▶ DESCRIPTION OF THE TASK
Go to the line that contains "Image resolution: width=1024" and transcribe from there to the end of the entries, that line and the last one included.
PROVIDED DATA below:
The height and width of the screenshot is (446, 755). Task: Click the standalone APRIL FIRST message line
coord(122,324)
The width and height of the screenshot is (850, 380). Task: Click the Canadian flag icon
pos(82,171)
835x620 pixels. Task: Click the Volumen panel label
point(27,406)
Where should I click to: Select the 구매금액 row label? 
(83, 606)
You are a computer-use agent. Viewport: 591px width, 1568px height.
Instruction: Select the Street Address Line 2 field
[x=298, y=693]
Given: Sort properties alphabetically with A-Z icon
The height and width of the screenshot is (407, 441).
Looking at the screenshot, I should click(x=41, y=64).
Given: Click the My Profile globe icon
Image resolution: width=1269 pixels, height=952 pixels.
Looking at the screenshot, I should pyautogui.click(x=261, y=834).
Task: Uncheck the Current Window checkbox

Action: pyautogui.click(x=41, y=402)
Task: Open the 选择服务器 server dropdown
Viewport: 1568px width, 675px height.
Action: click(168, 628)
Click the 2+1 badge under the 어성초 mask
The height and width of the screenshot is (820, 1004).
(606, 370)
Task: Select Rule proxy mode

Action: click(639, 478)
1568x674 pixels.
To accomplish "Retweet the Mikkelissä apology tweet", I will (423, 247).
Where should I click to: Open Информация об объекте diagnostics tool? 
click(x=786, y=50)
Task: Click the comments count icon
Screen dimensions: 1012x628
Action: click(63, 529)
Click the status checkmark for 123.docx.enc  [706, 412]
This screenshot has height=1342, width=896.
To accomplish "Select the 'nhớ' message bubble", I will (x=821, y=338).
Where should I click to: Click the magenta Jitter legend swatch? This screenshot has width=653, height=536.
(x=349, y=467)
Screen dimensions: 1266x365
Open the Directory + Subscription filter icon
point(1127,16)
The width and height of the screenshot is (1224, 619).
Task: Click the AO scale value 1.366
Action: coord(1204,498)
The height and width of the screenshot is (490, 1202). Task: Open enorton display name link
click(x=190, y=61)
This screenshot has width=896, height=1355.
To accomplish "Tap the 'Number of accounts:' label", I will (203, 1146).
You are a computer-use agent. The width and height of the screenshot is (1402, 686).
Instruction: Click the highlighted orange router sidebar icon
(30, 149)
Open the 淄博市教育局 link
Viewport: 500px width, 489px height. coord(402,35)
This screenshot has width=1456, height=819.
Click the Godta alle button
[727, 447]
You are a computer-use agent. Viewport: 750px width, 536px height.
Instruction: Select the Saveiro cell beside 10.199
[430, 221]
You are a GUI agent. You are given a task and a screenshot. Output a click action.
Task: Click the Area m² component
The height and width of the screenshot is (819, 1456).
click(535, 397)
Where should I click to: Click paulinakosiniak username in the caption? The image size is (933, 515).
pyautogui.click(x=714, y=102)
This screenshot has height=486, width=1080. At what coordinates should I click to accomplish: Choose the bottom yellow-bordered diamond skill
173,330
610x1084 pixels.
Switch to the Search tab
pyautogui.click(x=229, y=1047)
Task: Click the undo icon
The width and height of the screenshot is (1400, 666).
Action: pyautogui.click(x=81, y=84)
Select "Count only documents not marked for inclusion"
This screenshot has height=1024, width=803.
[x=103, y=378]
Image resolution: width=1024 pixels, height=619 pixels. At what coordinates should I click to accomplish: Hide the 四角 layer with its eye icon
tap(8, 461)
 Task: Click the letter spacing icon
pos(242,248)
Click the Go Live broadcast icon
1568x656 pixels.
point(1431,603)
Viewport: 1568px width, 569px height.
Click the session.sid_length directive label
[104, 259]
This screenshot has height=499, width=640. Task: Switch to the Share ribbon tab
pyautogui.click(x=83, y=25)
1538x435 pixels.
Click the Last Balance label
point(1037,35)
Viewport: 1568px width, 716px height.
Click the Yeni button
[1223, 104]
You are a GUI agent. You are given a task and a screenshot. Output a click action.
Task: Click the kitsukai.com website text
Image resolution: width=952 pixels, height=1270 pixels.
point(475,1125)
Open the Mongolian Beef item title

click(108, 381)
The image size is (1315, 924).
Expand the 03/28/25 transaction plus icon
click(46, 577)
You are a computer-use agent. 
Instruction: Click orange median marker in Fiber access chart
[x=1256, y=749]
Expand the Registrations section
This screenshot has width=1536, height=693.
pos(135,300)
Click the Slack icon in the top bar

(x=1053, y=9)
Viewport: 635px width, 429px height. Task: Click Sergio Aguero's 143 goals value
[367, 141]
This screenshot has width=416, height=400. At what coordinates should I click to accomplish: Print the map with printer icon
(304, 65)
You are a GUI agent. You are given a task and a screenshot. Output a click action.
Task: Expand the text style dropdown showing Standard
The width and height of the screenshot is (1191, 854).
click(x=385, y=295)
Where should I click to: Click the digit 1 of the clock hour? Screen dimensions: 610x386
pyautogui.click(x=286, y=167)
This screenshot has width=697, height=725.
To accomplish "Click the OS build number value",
End of PROVIDED DATA.
▶ ANSWER BOX
Image resolution: width=1024 pixels, height=619 pixels. At what coordinates should I click to accomplish: Hide the 四角 layer with its eye icon
tap(8, 461)
 Task: Click the letter spacing icon
pos(242,248)
Click the Go Live broadcast icon
1568x656 pixels.
point(1431,603)
Viewport: 1568px width, 569px height.
Click the session.sid_length directive label
[104, 259]
This screenshot has height=499, width=640. Task: Switch to the Share ribbon tab
pyautogui.click(x=83, y=25)
1538x435 pixels.
Click the Last Balance label
point(1037,35)
Viewport: 1568px width, 716px height.
Click the Yeni button
[1223, 104]
You are a GUI agent. You are given a task and a screenshot. Output a click action.
Task: Click the kitsukai.com website text
Image resolution: width=952 pixels, height=1270 pixels.
point(475,1125)
Open the Mongolian Beef item title

click(108, 381)
The image size is (1315, 924).
Expand the 03/28/25 transaction plus icon
click(46, 577)
You are a computer-use agent. 
Instruction: Click orange median marker in Fiber access chart
[x=1256, y=749]
Expand the Registrations section
This screenshot has width=1536, height=693.
pos(135,300)
Click the Slack icon in the top bar

(x=1053, y=9)
Viewport: 635px width, 429px height. Task: Click Sergio Aguero's 143 goals value
[367, 141]
This screenshot has width=416, height=400. At what coordinates should I click to accomplish: Print the map with printer icon
(304, 65)
You are a GUI agent. You are given a task and a screenshot. Output a click action.
Task: Expand the text style dropdown showing Standard
The width and height of the screenshot is (1191, 854).
click(x=385, y=295)
Where should I click to: Click the digit 1 of the clock hour? Screen dimensions: 610x386
pyautogui.click(x=286, y=167)
This screenshot has width=697, height=725.
To accomplish "Click the OS build number value",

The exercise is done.